A Colony Established on Religious Freedom: But how much freedom is too much?

This is a religious distribution map a little bit after our time, in 1760. But I think we can already see these patterns starting to emerge.

Everyone knows the Puritans established colonies in North America to escape from religious persecution. Not wanting to conform to the Church of England, and being followers of a more Calvinistic approach to religion, the Puritans fled to the new world. But once they arrived and became established, how did they treat differing opinions on religion? As is generally expected when it comes to ancient times and the ideal of liberalism, not very well. Given the Calvinist twinge to their beliefs, Puritans believed in a selection process for salvation: “He saved selectively and arbitrarily, rather than universally or as a reward for good behavior. In this belief in God’s complete power over grace and salvation, the Puritans elaborated upon the ‘Calvinist’ doctrines of the sixteenth-century Swiss theologian Jean Calvin” (American Colonies 161). Since salvation couldn’t be earned and had to be given every action a Puritan took caused deep self-reflection. If they had some bad luck, like a bad harvest or an injury, they would look back to see where they injured God in order to deserve the bad luck. Because of this worldview they saw all differing opinions on religion as a test from God.
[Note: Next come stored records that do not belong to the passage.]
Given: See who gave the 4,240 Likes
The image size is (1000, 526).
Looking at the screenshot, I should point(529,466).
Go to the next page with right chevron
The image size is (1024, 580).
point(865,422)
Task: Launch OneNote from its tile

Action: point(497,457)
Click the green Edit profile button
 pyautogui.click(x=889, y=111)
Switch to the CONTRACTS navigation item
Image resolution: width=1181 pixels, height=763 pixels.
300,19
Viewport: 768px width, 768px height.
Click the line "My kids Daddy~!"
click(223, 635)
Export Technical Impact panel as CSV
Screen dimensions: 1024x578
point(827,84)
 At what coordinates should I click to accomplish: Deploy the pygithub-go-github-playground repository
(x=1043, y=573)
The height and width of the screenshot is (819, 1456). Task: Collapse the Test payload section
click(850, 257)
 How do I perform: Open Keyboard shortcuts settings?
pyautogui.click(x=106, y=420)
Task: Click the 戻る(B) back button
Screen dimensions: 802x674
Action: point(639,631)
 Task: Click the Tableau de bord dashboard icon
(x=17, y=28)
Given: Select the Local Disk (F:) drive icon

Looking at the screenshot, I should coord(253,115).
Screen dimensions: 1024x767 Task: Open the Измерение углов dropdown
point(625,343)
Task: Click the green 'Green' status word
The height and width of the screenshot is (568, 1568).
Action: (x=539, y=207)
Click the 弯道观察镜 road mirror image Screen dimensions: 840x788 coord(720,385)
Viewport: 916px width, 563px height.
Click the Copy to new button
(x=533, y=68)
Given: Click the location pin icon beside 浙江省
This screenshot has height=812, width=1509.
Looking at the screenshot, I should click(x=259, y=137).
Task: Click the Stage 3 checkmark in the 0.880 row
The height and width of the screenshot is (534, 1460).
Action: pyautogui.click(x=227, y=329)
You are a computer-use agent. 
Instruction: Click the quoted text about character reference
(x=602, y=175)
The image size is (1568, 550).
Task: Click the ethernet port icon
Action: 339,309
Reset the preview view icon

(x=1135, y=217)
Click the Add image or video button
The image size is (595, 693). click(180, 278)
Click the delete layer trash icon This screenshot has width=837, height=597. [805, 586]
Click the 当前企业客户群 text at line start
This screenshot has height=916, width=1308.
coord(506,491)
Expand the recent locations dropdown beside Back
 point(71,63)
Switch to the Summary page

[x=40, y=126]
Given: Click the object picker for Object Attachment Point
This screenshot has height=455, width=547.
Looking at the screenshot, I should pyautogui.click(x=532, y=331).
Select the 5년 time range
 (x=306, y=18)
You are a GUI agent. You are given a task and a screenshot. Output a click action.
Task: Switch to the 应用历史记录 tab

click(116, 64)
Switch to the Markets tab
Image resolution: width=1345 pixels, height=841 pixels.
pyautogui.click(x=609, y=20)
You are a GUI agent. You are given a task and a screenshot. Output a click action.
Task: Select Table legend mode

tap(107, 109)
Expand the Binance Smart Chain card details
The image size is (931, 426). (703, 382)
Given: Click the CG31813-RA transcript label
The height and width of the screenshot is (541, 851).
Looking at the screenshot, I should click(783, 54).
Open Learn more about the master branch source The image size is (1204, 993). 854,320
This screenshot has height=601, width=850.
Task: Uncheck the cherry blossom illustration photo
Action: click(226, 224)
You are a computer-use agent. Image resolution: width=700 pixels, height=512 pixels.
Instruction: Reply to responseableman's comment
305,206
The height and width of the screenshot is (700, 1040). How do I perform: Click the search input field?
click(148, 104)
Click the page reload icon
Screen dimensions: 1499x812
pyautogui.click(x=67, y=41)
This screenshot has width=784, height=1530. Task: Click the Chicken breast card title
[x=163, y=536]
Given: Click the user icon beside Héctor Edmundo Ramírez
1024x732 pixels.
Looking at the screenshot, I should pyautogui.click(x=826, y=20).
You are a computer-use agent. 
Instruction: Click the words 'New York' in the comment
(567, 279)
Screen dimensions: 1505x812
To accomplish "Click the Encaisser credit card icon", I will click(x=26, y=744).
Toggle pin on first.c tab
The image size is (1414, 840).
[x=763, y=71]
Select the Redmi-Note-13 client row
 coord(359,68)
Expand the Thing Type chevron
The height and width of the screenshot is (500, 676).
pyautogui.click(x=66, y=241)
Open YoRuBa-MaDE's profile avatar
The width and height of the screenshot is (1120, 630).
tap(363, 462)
They were serving God well if they could ignore those opinions and come out a Puritan again. Thomas Shepard inĀ Puritans in the New World gives a perfect example in his autobiography for how differing opinions were dealt with: “But from hence it arose that, as all error is fruitful, so this opinion did gender above a hundred monstrous opinions in the country, which the elders perceiving, having used all private brotherly means with Mr. Cotton first and yet no healing hereupon, they publicly preached both against opinions publicly and privately maintained, and I account it no small mercy to myself that the Lord kept me from that contagion and gave me an heart or light to see through those devices of men’s heads” (52). The congregation gets news of differing opinion traveling around the colony and immediately starts preaching against it and even criticize opinions held privately. This made the colony a lot like England. A place for people to live in peace, only if they followed the popular, dominant religion. Since community was such an important thing for colonies to maintain and cultivate, this comes as no surprise really. The Puritans had to escape the prosecution of their home country, but they were still technically from there. They learned how to handle other religions from their time in England. They may have felt like rebels leaving England to go be adventurous and strike out for themselves, but that didn’t change their conservative mindset.

This might be a broader history question, but when do you guys think this changed? When did true freedom of religion actually come into play in America? Coming from England and hundreds of years of religious persecution it must have taken a massive shift in ideology to allow for that kind of individual freedom. I wonder what was the catalyst for such a change.